Kundenservice beschleunigen mit WhatsApp

Seit Januar können kleine Unternehmen über eine spezielle WhatsApp-Anwendung direkt mit ihren Kunden kommunizieren. Mit „WhatsApp Business API“ will der Nachrichtendienst den Service jetzt auch für größere Unternehmen einfacher und umfänglicher nutzbar machen.

 

Die neue Schnittstelle von WhatsApp bietet zum Beispiel Online-Händlern die Möglichkeit, ihre Kunden per Benachrichtigung in Echtzeit („Notifications“) über den Status der Paketzustellung informieren. Unternehmen wie die Fluggesellschaft Singapore Airlines, die Reiseplattform Booking.com und der Fahrdienstvermittler Uber nutzen die neuen Funktionalitäten aktuell. 

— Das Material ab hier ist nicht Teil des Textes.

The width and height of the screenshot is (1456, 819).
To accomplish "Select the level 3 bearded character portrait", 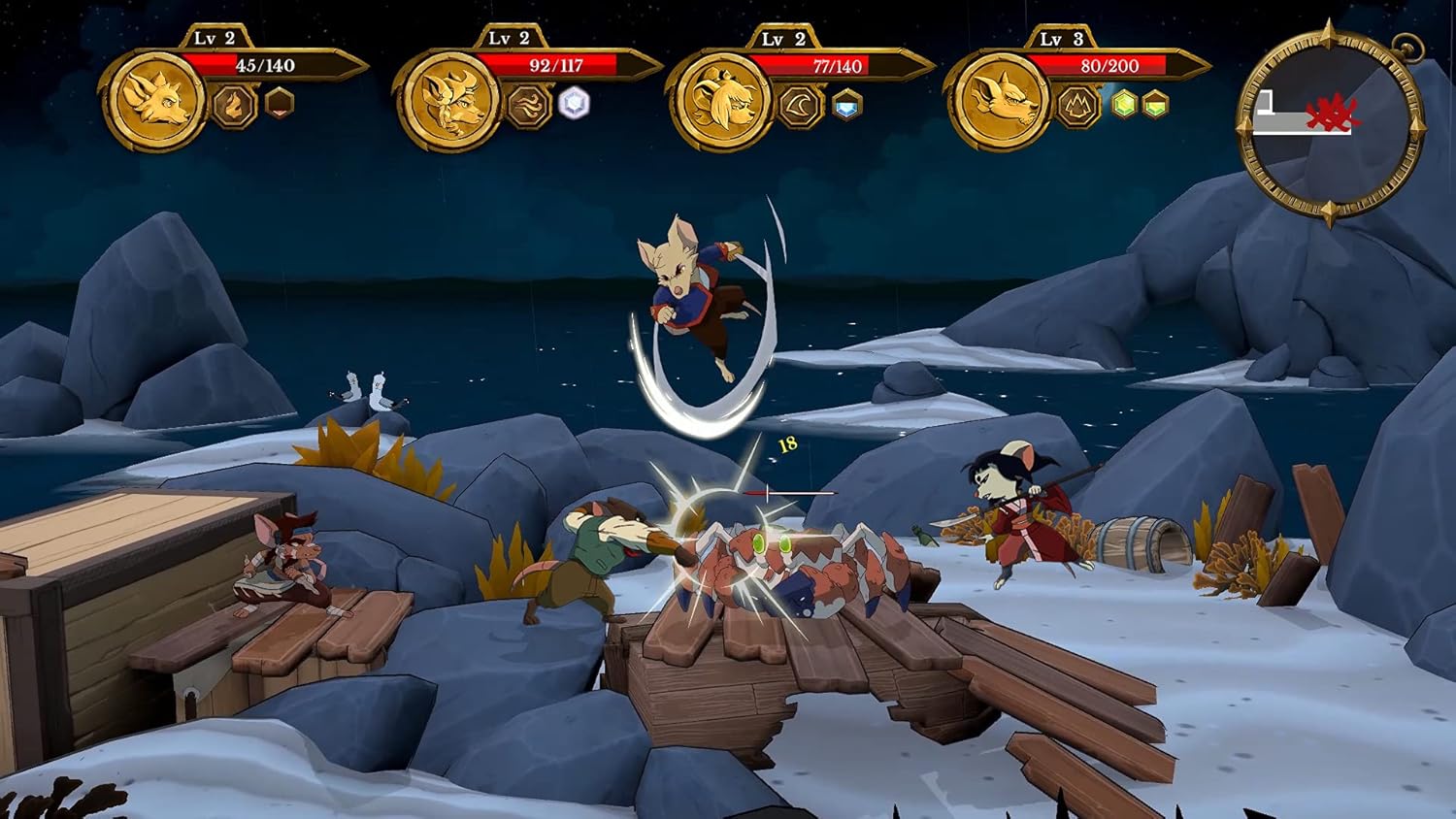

Buchhandlungen bieten bereits seit geraumer Zeit Bestellungen per WhatsApp an und auch Verlage könnten mit der neuen Anwendung ihr Endkundenmarketing und den Kundenservice über den Messenger ausbauen.

Die Kommunikation mit „WhatsApp Business API“-Unterstützung funktioniert über die herkömmliche WhatsApp-Anwendung; es gibt keine eigene App wie bei der Version für kleine Unternehmen („WhatsApp Business“). Für die Firmen sind die Einrichtung wie auch der einfache Kundenchat zunächst kostenlos. Allerdings müssen sie die Echtzeit-Benachrichtigungen nach Stückzahl bezahlen. Laut des US-Nachrichtenportals „Tech Crunch“ gilt das auch für Antworten, für die sie länger als 24 Stunden benötigen. Damit setzt WhatsApp für Unternehmen einen zusätzlichen Anreiz, schnell auf Kundenanfragen zu reagieren, was die Kommunikation mit Unternehmen über WhatsApp wiederum bei Kunden beliebt machen dürfte. Wie hoch die Gebühren jeweils genau sind, gab das Unternehmen bei der Vorstellung der „WhatsApp Business API“ nicht an.

Laut WhatsApp-Geschäftsführer Matt Idema erfüllt die neue „Whats-App Business API“ die Vorgaben der Europäischen Datenschutzgrundverordnung (DSGVO). So müssen die Nutzer der Kommunikation zustimmen, bevor sie die Firmen kontaktieren. Außerdem laufe die Kommunikation – wie auch bei der privaten Messenger-Kommunikation – verschlüsselt ab.

Jetzt also doch: WhatsApp öffnet sich für Werbetreibende

Eine weitere Neuerung betrifft die Werbefreiheit, die die WhatsApp-Gründer Jan Koum und Brian Acton bislang stets verteidigt hatten – auch nachdem sie ihren Messenger an Facebook verkauft hatten, das sich über Werbung finanziert und zusammen mit Google das Gros der digitalen Werbeausgaben einstreicht. Nachdem die beiden Gründer den Konzern verlassen haben, soll nun doch Werbung kommen: Ausgespielt werden soll sie aber nicht in den privaten Chats, sondern im „Status“-Bereich. Zudem sollen die Nutzer entscheiden können, ob sie Werbung sehen wollen.

WhatsApp ist in den vergangenen Jahren für Unternehmen und Werbetreibende zunehmend interessant geworden, weil es einen direkten Zugang zu den Kunden bietet. Die Nutzung des Messengerdienstes hat in Deutschland zuletzt deutlich zugelegt: Laut ARD/ZDF-Onlinestudie 2017 nutzen ihn 64% der Befragten mindestens einmal pro Woche, 55% von ihnen täglich. Damit ist WhatsApp das meistgenutzte Social-Media-Tool der Deutschen.